The problem ->
Repeat exactly the line with "Image resolution: width=832" and each line after it to the end of the data below; pictures stay out.

Supplied information ->
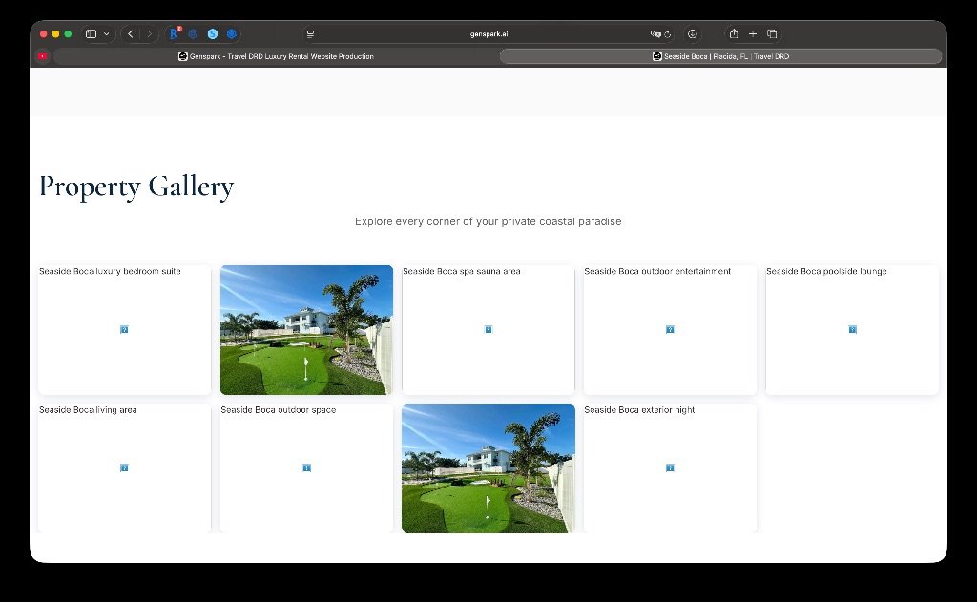Select the Seaside Boca exterior night tile
The width and height of the screenshot is (977, 602).
670,467
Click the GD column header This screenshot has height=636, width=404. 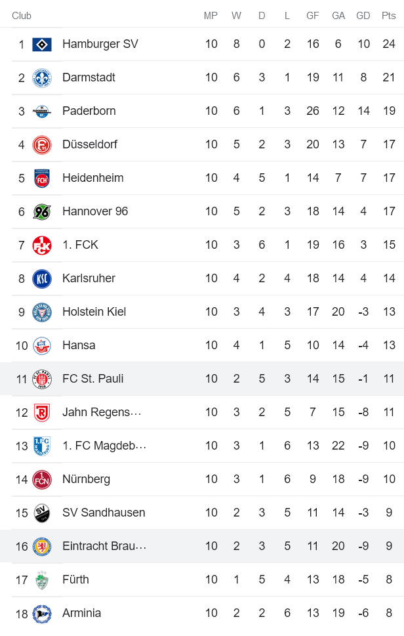click(x=363, y=14)
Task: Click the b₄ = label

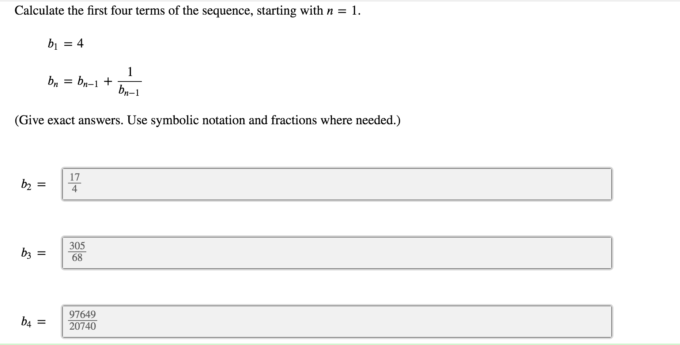Action: [33, 322]
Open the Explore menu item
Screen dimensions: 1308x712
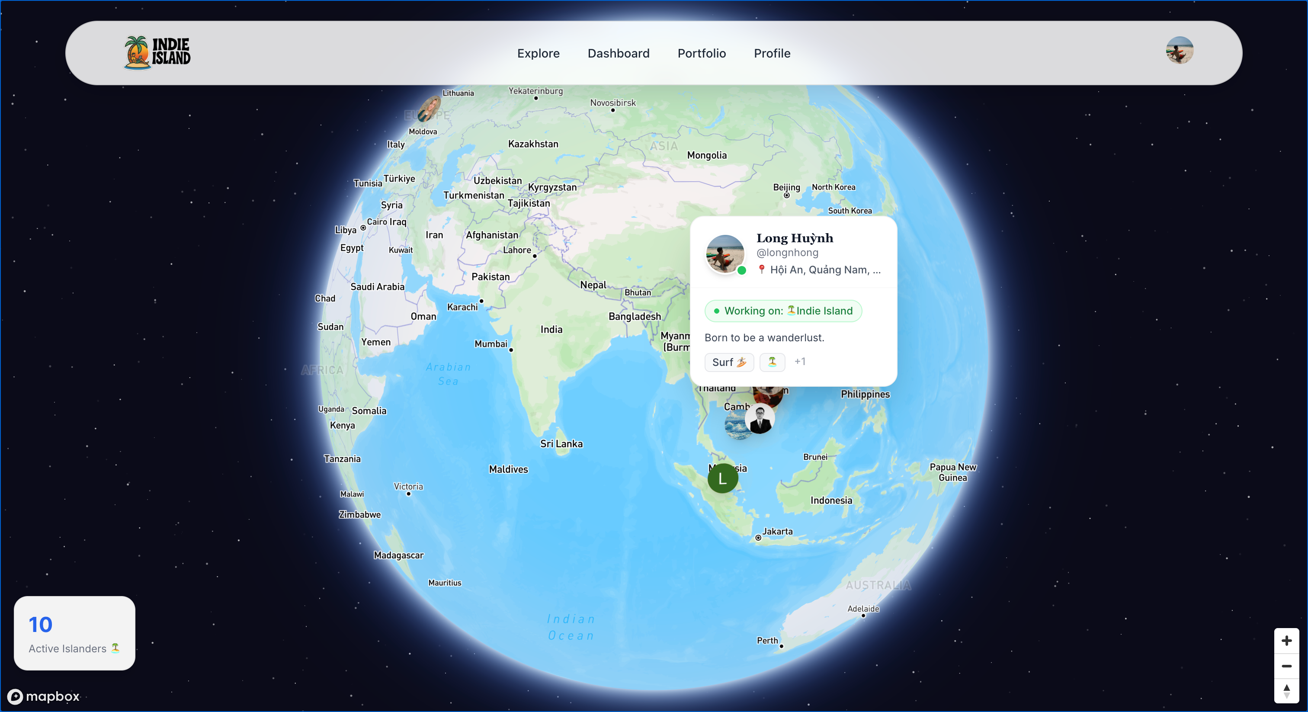click(538, 53)
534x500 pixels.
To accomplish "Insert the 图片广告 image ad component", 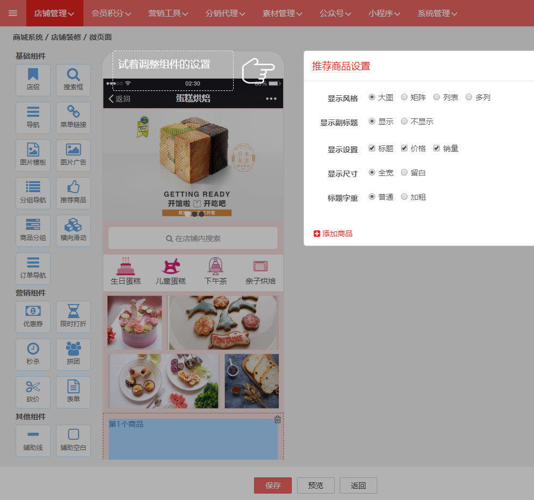I will (x=73, y=155).
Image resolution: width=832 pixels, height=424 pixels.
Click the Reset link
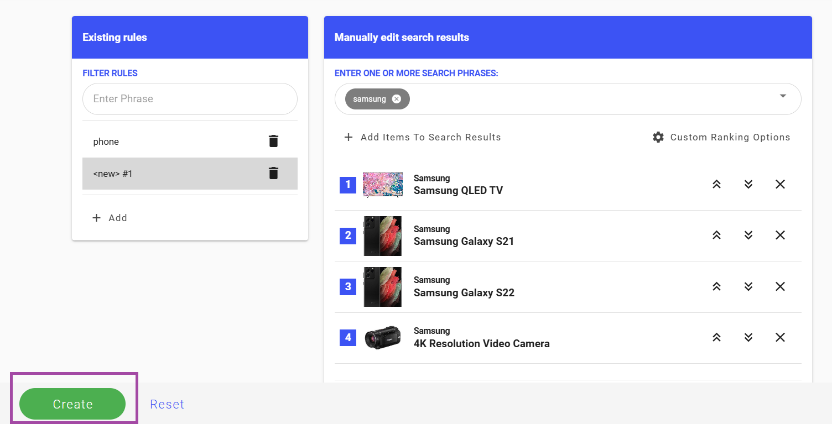pyautogui.click(x=167, y=404)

Your solution ->
Image resolution: width=832 pixels, height=424 pixels.
Click the Reset link
pyautogui.click(x=167, y=404)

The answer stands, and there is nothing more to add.